Der Schattenmann auf der Sonnenseite
Einst gehörte Pascal Cerrone beim FC Thun zu den jungen Wilden. Als Assistenztrainer der Oberländer profitiert er von unerfreulichen Erfahrungen, die er als Spieler gemacht hatte.

Als der Anruf kam, begann das Ringen: Der FC Thun war vergangenes Jahr auf der Suche nach Nachwuchstrainern mit Bezug zum Club, Pascal Cerrone, von 2002 bis 2005 Spieler im Oberland und damals Trainer in der 2. Liga interregional bei Frauenfeld, passte ins Anforderungsprofil.
Der Ostschweizer fühlte sich geschmeichelt, die Aufgabe reizte ihn, aber er hatte auch eine gute Stelle in der Buchhaltung von Swissport am Flughafen Zürich, bewohnte mit seiner Frau, einer Oberländerin, die ihm zuliebe zwölf Jahre zuvor die Heimat verlassen hatte, ein Eigenheim in der Nähe von Frauenfeld. Cerrone, der 2015 beim FC Wil die Karriere beendet hatte, war der Übergang ins neue Leben geglückt. War es wert, das alles aufzugeben?
Jobs im Profifussball sind per se mit Unsicherheit verbunden. Und in Thun ist diese noch grösser als anderswo. Der drohende Abstieg, der den Club nachhaltig verändern würde, und die finanzielle Not, hängen wie eine dunkle Wolke am Horizont. Cerrone überlegte monatelang, gemeinsam mit seiner Frau, ohne deren Einwilligung er das Angebot nicht angenommen hätte, wie er sagt.
Der 36-Jährige, der mit seinen Kumpels aus St.

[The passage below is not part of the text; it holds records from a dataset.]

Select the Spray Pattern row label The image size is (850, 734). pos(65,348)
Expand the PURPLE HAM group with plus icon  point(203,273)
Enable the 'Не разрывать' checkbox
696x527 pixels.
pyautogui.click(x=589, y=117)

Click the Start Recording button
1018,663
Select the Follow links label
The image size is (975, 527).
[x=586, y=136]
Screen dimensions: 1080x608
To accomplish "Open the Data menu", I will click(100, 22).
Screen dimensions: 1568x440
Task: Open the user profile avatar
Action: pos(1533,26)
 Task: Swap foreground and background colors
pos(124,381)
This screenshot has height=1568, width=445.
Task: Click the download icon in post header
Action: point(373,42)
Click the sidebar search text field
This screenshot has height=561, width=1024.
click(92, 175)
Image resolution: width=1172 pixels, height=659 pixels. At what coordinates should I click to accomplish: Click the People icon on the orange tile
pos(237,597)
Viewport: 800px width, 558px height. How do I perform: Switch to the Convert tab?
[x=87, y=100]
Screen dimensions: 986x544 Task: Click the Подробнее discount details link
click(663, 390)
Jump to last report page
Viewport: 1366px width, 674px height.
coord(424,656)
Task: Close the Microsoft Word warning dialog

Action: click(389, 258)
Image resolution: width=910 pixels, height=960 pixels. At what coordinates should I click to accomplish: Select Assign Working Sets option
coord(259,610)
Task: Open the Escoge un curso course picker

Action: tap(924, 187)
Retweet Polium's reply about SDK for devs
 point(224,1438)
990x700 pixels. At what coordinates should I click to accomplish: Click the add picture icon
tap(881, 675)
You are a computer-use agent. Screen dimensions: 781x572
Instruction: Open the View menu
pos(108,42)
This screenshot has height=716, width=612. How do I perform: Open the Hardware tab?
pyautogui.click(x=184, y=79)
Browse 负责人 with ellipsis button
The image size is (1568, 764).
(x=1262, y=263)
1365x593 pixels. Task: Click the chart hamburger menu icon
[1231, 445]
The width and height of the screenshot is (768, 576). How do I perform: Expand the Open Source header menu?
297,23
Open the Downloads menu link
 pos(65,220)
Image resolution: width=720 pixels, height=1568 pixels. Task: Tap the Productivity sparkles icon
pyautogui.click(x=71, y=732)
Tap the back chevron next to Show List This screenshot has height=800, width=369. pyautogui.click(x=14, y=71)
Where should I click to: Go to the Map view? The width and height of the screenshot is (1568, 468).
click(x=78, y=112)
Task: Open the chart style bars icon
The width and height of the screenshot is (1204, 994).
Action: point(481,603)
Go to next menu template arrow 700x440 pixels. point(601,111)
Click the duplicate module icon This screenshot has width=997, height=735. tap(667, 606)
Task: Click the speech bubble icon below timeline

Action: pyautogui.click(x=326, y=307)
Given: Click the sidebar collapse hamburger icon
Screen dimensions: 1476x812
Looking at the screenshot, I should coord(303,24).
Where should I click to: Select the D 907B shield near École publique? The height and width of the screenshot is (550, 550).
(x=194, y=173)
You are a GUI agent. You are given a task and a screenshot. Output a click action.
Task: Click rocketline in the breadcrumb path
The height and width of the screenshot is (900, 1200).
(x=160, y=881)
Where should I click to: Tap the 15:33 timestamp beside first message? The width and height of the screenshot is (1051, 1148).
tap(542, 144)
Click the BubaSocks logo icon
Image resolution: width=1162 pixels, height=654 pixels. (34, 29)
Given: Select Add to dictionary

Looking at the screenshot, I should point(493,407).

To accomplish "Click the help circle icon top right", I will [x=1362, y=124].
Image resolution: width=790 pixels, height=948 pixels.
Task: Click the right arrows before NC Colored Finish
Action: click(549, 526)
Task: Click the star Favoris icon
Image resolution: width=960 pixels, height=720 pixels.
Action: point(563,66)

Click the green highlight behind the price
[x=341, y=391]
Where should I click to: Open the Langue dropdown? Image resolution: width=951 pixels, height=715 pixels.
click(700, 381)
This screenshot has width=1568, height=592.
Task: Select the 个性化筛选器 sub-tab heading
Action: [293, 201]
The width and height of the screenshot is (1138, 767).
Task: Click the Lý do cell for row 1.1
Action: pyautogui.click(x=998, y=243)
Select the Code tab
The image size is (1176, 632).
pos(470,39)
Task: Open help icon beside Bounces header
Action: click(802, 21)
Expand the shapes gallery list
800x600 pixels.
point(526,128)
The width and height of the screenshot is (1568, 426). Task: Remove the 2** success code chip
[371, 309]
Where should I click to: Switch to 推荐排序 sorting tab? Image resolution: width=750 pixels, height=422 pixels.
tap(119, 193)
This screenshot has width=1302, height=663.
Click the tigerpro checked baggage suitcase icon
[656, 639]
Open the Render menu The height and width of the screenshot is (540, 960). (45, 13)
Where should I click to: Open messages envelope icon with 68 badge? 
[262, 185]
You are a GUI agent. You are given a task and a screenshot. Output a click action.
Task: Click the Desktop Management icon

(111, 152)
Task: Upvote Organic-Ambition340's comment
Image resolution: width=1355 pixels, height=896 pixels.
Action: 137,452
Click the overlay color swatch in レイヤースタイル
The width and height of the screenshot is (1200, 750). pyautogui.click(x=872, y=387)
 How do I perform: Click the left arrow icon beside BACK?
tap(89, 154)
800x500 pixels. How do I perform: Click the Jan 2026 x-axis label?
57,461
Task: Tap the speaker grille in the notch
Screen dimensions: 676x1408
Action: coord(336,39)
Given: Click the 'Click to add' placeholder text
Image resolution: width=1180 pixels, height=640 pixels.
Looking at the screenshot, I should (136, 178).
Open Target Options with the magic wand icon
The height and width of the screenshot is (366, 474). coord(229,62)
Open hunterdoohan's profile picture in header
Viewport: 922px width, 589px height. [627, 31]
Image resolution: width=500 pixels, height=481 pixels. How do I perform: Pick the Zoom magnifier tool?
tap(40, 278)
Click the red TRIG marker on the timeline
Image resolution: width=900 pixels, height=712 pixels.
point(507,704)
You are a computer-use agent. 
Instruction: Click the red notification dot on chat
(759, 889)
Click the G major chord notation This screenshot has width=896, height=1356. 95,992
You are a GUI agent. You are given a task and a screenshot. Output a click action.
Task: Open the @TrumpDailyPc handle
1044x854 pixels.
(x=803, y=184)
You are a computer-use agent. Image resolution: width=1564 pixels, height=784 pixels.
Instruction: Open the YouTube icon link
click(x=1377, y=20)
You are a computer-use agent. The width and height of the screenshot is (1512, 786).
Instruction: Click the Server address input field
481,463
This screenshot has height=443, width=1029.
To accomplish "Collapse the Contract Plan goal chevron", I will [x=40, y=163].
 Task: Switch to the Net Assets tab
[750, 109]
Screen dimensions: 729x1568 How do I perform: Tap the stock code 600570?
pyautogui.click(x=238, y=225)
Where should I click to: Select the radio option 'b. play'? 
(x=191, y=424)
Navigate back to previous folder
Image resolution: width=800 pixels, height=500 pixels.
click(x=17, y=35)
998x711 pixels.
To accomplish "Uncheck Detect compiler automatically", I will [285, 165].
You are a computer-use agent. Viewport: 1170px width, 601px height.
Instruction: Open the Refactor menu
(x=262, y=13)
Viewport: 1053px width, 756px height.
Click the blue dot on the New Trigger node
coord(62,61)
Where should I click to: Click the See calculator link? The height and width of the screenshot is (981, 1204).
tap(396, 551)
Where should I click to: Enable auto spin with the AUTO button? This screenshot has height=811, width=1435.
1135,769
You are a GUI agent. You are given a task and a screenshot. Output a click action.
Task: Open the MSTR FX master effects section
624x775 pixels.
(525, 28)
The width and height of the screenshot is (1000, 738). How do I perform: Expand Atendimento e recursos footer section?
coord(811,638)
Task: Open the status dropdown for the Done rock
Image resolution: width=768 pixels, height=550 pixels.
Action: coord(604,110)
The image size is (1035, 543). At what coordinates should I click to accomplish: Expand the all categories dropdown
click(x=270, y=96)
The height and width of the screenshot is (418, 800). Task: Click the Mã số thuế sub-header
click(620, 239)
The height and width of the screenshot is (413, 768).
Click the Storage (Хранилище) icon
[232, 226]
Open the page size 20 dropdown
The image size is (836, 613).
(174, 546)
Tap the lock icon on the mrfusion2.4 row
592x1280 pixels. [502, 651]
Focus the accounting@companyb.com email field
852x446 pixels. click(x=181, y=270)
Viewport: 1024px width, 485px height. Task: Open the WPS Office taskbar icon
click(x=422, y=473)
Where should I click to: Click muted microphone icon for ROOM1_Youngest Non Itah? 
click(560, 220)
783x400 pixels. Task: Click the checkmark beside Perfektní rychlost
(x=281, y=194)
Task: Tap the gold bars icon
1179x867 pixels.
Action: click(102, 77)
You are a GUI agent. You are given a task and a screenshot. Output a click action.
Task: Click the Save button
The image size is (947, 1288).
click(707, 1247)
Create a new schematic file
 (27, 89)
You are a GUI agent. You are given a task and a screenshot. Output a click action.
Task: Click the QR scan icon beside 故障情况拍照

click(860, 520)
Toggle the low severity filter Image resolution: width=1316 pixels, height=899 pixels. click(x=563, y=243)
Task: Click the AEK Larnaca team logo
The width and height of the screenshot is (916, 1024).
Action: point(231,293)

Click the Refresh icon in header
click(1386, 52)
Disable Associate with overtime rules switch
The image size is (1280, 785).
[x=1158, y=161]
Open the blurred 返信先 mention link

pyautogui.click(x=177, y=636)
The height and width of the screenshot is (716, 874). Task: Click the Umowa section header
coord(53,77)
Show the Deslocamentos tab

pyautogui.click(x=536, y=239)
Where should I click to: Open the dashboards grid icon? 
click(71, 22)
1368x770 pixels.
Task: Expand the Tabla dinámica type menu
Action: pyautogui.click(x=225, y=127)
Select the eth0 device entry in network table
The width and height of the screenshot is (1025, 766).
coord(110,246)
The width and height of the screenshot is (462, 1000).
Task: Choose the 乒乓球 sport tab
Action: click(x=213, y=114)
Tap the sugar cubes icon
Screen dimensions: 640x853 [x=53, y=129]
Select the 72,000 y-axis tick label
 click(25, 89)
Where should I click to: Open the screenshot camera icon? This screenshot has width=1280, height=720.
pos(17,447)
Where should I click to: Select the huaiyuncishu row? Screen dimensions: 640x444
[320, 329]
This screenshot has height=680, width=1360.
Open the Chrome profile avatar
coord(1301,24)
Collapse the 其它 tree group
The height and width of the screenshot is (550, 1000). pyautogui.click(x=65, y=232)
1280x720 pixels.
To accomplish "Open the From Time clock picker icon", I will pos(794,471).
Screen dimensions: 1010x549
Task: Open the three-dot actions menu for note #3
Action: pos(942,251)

Galler Tagen Marc Zellweger und Philippe Montandon ab und zu einen Abend im Casino verbringt, entschied sich für das Risiko.
Bekannt durch Eierjubel
Über ein Jahr ist das her, das Abwägen, das Hin und Her, Pascal Cerrone sagt nun: «Es hat sich gelohnt.» Die Cerrones wohnen in einem Bauernhaus in Steffisburg, sie hat sich in der alten neuen Heimat problemlos eingefunden, er auch.
Beim FC Thun ist Cerrone rasch aufgestiegen, nach ein paar Monaten bei der U-21 wurde er im November zum Assistenten von Trainer Marc Schneider befördert. Simon Nüssli, Cerrones Vorgänger in der U-21 und als Assistent, verblieb als Videoanalyst im Trainerstab.
Für Cerrone sprach seine Erfahrung als Spieler. Fast eineinhalb Jahrzehnte war er Profi in den höchsten beiden Ligen, von den unbeschwerten Zeiten in Thun mit WG-Partner Marco Streller unter Trainer Hanspeter Latour bis zum Aufstieg mit dem FC Vaduz erlebte er Höhenflüge, Cerrone lernte aber auch die Schattenseiten des Business kennen.
Als er im Herbst 2003 in der Barrage der U-21-EM-Qualifikation im Penaltyschiessen gegen Tschechien traf, jubelte er mit einem beherzten Griff zwischen die Beine, sein Trainer Bernard Challandes hatte zuvor gefordert, dass die Spieler Kopf, Herz und Eier zeigen würden. Die Schlagzeile im «Blick» lautete: «Ei Ei Ei Cerrone».
Alice Kuhn, die mittlerweile verstorbene Ehefrau des damaligen Nationaltrainers, durfte sich über Cerrones Manieren auslassen, der «Blick» war in Hochform und fragte: Sind unsere jungen Fussballer schlecht erzogen? Cerrone, 22-jähriger Aussenverteidiger bei Thun, wurde durch den medialen Fleischwolf gedreht. Später verlor Cerrone in St. Gallen die Freude am Beruf, mit der Mentalität im Club kam er nicht zurecht.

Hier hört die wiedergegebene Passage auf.